Zoe Strickman said...

It is likely that G-d never accepted my offer. Yet according to halacha, if someone performs an action on behalf of another such as painting a neighbor's house without the neighbor's permission, even though the neighbor never consented to the contract, he is still obligated to pay the painter because he was enriched by the painter's actions.

Of course I came up with this argument just now, but I suppose there is the argument that somehow G-d was enriched by my becoming religious for two reasons:
1) A soul is a part of G-d Himself, and mitzvos are the food of the soul -- therefore, by enriching the soul through my actions, it can be argued that He benefitted.
2) A secular Jew who becomes religious, especially in the face of adversity and continues to be religious after hardship strikes is a kiddush Hashem and sanctifies G-d's name in front of others.
3) My being religious has influenced others to be religious.

These have to be worth something. Anyway, I'm not expecting payment from being religious. I was just hoping things would turn out okay. Truth be told, just as easily as I argued for binding G-d into a contract he didn't agree to, I can find reasons why he shouldn't be obligated and hence I continue to deserve nothing.

I was just expressing in the blog the feelings I had when I became religious. This is unfortunately what really went through my head.

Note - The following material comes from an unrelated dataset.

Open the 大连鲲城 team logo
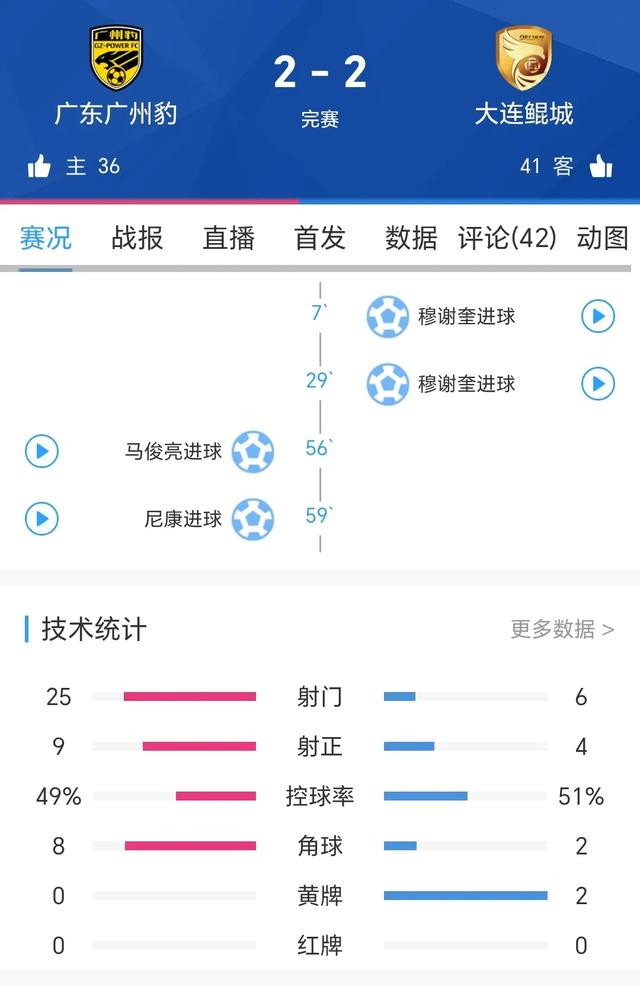Viewport: 640px width, 996px height. [524, 58]
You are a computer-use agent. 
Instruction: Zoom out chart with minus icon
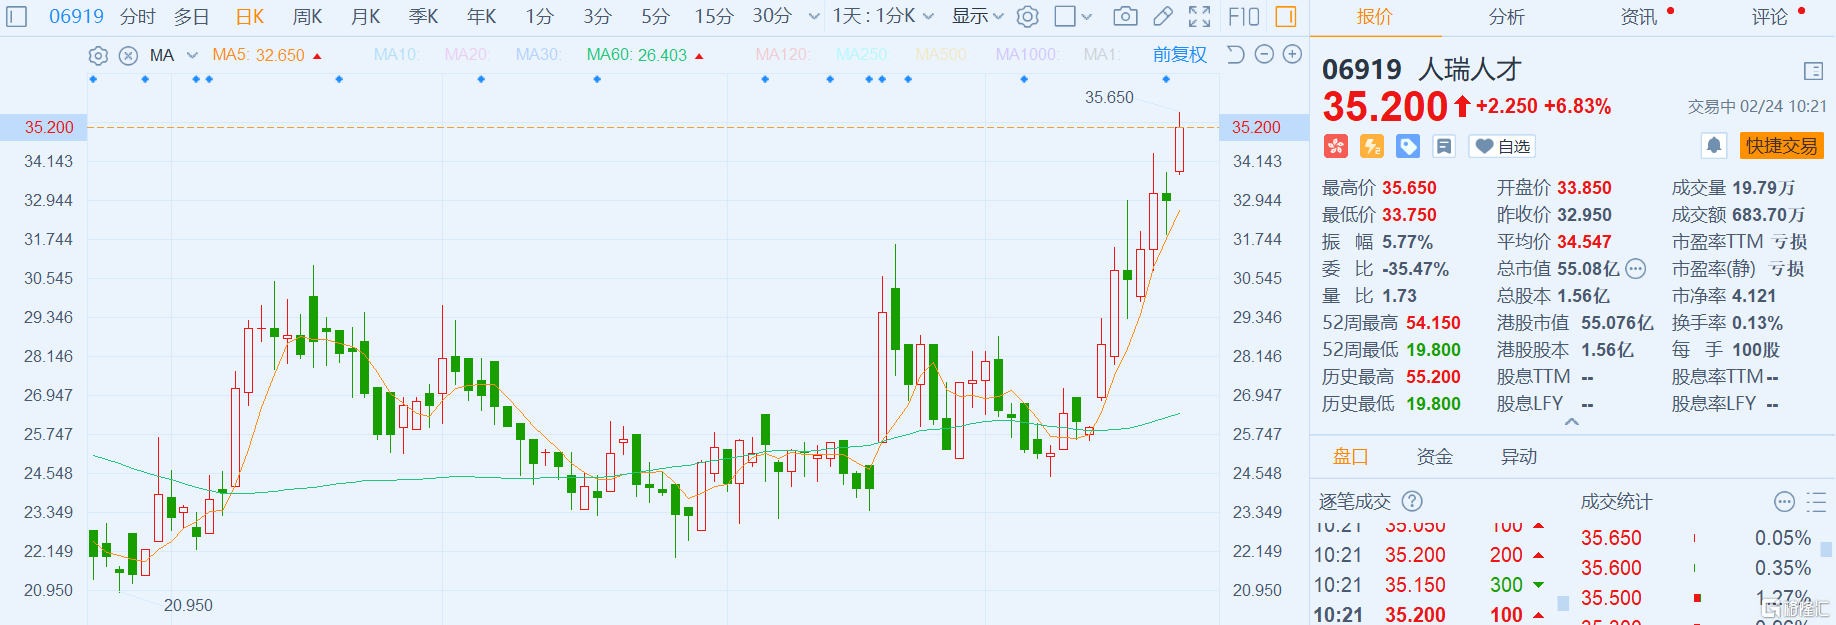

BarbaraFromCalifornia said...

Thank you for stopping my my blog.

You seem to have raised some interesting questions for yourself. I hope you can sort some of it out, and that you are able to live peacefully, without torment or pain. You seem to be headed in that direction, and sharing some of your thoughts with your therapist is a good first step.

a leben ahf dir!

Editor said...

We Want Your Shiddach Now!

Zoe Strickman said...

AMEN!

Zoe Strickman said...

It is now months later and I wanted to make a note that after writing this blog entry, I didn't fry out and start dating women. In fact, I never ended up going on that date I wrote about in this blog entry and I stayed with the Lubavich Shidduch System, as I call it. In short, while I wanted to break down and start hooking up with women and resuming my pre-religious activities, I've abstained from that and hindsight, I am happy that I did.